Pretoria High Court Acting Judge Noluntu Bam has also nullified the approval by the KwaZulu-Natal regional manager of the Department of Mineral Resources of environmental plans which Tendele submitted to mine a further 222km2 in the north of the province.
The judge has ordered that the entire grant of the licence be reconsidered by the Minister of Mineral Resources and Energy. The Minister has been ordered to re-open an appeal lodged by various community organisations which had been dismissed.
This is the outcome of a court battle which has been going on since November 2018, launched by the Mfolozi Community Environmental Justice Organisation, the Global Environmental Trust, Mining Affected Communities In Action, the Southern Africa Human Rights Defenders Network and ActionAid South Africa following the failed appeal to the minister.
The Minister, and other state respondents, did not oppose the organisations’ application.
Judge Bam said it had been initially “fiercely opposed” by Tendele. The company was supported in its opposition by the local Mpukunyoni Traditional Council, a mining forum, and two unions representing the bulk of the workforce.
However, during the hearing, Tendele conceded that it could not defend its position on several issues, including that its public participation process was “imperfect”, there were deficiencies in its environmental reports, its specialist studies did not adequately cover the entire proposed mining area and certain environmental impacts had not been assessed at all.
The company said in light of this it intended to abandon most – about 92% – of the mining rights.
But the applicants persisted. They wanted orders reviewing and setting aside three decisions concerning the award of the mining rights and the dismissal of their appeal.
They argued that the right should never have been approved in the first place “evidenced by the very paperwork Tendele submitted to the department”.
They argued that their constitutional rights to an environment that is not harmful to their health or well-being, and their right not to be deprived of property, had been undermined.
Judge Bam, in her ruling handed down this week, said Tendele had been mining in the area since 2005. The licence under dispute had been awarded in May 2016.
She said Tendele had conceded that although the project had been described in public documents as a 32km2 extension of the mine, the mining right application actually covered 222km2.
There was also no dispute that its Environmental Management Programme report, while supported by seven expert studies, had not dealt with issues such as air quality, vibration and climate impact. Other reports were simply outdated.
Judge Bam said the “wheels came off” the process when Tendele submitted its scoping report to the regional manager who accepted it even though it had been compiled without consultation with interested and affected parties and without proof of consultation, in violation of the law.
This, the applicants had said, was shown by the fact that names of people to be consulted included Vorster, Baker, Fishers and Parsons, with only three African names.
The Judge said scoping reports were supposed to contain information in enough detail for that interested and affected parties to assess the impact on them.
“Tendele provided nothing of the sort. It was a fundamental breach of the law with regard to public participation. And it had already unduly limited the public participation through its defective notices (about the size of the mining area).”

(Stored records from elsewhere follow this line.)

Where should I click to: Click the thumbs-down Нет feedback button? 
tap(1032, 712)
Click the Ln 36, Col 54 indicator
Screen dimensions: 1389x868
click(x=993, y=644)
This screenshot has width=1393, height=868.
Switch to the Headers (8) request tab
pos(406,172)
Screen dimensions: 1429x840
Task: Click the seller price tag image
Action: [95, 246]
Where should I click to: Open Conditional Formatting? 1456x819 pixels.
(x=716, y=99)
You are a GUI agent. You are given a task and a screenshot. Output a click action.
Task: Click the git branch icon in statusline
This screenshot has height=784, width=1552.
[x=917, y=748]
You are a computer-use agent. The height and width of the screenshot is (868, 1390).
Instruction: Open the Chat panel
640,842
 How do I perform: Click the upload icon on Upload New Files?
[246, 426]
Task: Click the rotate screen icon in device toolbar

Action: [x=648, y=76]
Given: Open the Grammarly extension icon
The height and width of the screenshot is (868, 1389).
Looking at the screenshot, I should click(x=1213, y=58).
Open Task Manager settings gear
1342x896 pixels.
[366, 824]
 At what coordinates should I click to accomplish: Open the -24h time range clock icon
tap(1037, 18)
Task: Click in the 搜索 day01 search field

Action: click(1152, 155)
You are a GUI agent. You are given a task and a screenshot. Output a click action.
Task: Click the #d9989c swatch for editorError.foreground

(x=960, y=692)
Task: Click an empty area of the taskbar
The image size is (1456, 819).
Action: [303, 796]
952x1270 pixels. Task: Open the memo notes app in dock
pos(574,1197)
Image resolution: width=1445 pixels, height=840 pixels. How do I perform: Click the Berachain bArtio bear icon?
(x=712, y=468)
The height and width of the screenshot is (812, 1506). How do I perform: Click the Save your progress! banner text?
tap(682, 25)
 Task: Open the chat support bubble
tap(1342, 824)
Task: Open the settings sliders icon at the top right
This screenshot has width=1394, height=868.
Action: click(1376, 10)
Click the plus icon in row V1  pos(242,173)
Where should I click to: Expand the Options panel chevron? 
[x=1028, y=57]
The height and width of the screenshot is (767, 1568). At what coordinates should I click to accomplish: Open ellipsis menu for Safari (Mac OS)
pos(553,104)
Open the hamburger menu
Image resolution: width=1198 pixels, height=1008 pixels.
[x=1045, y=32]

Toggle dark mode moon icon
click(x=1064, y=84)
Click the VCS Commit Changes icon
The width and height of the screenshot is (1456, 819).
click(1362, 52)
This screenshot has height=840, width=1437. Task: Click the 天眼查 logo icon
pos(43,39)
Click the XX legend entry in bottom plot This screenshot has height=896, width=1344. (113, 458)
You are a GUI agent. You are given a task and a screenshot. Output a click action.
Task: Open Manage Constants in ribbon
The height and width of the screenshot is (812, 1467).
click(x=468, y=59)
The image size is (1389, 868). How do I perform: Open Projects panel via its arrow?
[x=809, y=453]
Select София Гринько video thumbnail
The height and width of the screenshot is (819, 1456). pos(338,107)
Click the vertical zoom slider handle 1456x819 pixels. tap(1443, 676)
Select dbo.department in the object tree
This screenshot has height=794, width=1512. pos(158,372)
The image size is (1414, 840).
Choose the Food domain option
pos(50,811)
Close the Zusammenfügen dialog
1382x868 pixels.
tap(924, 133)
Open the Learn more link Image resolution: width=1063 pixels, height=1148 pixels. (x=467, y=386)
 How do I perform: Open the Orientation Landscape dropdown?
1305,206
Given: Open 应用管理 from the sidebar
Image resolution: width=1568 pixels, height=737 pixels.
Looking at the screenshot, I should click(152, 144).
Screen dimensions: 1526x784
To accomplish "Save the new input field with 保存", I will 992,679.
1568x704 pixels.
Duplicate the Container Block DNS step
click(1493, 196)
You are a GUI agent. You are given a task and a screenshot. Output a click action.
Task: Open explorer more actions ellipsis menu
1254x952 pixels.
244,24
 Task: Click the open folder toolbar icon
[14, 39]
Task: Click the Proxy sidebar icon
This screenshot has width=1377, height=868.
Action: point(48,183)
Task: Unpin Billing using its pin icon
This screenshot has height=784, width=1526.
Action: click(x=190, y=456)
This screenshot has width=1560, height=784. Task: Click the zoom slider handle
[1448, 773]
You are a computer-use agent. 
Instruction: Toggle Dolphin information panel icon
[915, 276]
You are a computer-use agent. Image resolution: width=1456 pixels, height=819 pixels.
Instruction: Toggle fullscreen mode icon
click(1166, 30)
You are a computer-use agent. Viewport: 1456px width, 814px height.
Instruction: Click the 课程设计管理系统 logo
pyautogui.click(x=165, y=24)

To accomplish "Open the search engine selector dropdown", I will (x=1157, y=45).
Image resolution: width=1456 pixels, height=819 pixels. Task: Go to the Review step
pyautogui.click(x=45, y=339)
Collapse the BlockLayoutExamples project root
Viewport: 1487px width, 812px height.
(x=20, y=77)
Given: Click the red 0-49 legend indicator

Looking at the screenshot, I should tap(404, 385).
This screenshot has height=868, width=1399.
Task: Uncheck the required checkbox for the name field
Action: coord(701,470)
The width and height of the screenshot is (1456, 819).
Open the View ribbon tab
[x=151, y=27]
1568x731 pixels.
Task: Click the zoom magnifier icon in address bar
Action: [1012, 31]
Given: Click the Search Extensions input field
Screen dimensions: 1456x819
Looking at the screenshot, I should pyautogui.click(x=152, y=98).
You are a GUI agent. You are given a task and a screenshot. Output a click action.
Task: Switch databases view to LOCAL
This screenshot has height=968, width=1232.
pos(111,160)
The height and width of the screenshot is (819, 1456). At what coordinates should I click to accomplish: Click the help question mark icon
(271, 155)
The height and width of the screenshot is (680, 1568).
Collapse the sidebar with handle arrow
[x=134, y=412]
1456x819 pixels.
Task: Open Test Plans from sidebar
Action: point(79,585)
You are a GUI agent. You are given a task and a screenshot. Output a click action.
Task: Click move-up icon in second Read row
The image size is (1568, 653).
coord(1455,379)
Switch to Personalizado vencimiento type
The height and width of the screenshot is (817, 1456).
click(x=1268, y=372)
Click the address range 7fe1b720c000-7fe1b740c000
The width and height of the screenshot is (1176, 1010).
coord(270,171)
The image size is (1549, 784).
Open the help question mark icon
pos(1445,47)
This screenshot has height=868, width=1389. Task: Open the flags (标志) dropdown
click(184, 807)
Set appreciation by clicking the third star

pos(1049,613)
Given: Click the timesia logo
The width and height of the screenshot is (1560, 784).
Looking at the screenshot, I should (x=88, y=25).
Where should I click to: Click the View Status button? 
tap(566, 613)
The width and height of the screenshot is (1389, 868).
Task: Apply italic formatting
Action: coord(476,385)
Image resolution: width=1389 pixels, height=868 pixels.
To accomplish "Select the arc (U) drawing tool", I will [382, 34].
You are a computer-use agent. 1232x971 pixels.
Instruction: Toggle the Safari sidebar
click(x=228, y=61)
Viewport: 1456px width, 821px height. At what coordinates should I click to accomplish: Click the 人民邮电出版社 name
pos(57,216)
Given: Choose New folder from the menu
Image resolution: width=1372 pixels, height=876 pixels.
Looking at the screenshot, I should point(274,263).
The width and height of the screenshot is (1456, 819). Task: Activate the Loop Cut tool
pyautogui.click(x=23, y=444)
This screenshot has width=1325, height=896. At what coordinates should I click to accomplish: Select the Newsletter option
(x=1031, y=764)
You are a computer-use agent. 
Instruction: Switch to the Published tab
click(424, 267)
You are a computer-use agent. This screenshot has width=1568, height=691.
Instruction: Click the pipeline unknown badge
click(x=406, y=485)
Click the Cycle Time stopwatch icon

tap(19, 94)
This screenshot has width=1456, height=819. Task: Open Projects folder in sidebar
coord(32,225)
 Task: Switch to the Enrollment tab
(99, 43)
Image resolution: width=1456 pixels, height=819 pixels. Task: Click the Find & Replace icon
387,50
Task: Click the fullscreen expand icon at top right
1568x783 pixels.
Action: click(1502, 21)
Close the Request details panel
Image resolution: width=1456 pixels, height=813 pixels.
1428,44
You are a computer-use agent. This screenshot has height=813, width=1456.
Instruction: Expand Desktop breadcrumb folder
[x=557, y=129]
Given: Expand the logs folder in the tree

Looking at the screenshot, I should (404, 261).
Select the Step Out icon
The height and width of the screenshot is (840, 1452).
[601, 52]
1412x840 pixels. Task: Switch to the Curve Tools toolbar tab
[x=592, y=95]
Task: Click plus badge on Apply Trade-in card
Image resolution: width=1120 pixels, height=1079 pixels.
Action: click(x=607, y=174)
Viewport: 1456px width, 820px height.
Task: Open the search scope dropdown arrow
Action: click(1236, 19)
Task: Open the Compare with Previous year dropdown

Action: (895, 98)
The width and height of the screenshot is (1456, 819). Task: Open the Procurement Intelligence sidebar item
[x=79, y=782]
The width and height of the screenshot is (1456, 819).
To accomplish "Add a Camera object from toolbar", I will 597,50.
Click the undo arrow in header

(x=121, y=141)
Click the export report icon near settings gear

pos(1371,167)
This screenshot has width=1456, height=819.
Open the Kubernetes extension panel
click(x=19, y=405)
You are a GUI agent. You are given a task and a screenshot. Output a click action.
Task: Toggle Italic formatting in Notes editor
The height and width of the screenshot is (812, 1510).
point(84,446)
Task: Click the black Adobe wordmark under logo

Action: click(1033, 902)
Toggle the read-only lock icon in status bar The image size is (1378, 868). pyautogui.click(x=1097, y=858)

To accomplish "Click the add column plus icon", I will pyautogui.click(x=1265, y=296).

“The attitude displayed by Tendele during the scoping phase is offensive.”
The judge also questioned the reported approval for the licence by the local traditional council.
A member of the council, in an affidavit, said the Inkosi, who has since died, had been “excited about the development”. But, Judge Bam said, there were no details about the circumstances under which consent had been granted and there was no paper trail about community consultation. Any consent could not have been “informed consent”.
While the applicants wanted the judge to send Tendele back to the starting blocks to apply for the licence afresh, Tendele argued that its legality, or otherwise, could be determined by the minister at appeal level.
The company said its mine had one of the largest resources of open-pit anthracite reserves in the country, and failure to meet its supply commitments could have devastating results not only to the company but to South Africa’s economy.
Also, the mine was also the only major employer in the area.
Judge Bam said: “This is a case that calls for pragmatism. It seems to me that an order referring the matter back to the minister will strike the correct balance of various competing interests.”
She directed that the minister reconsider the matter on appeal “in accordance with the findings of this judgment” and directed Tendele to notify interested and affected parties that they are entitled to participate in the appeal process by publishing the contents of this widely.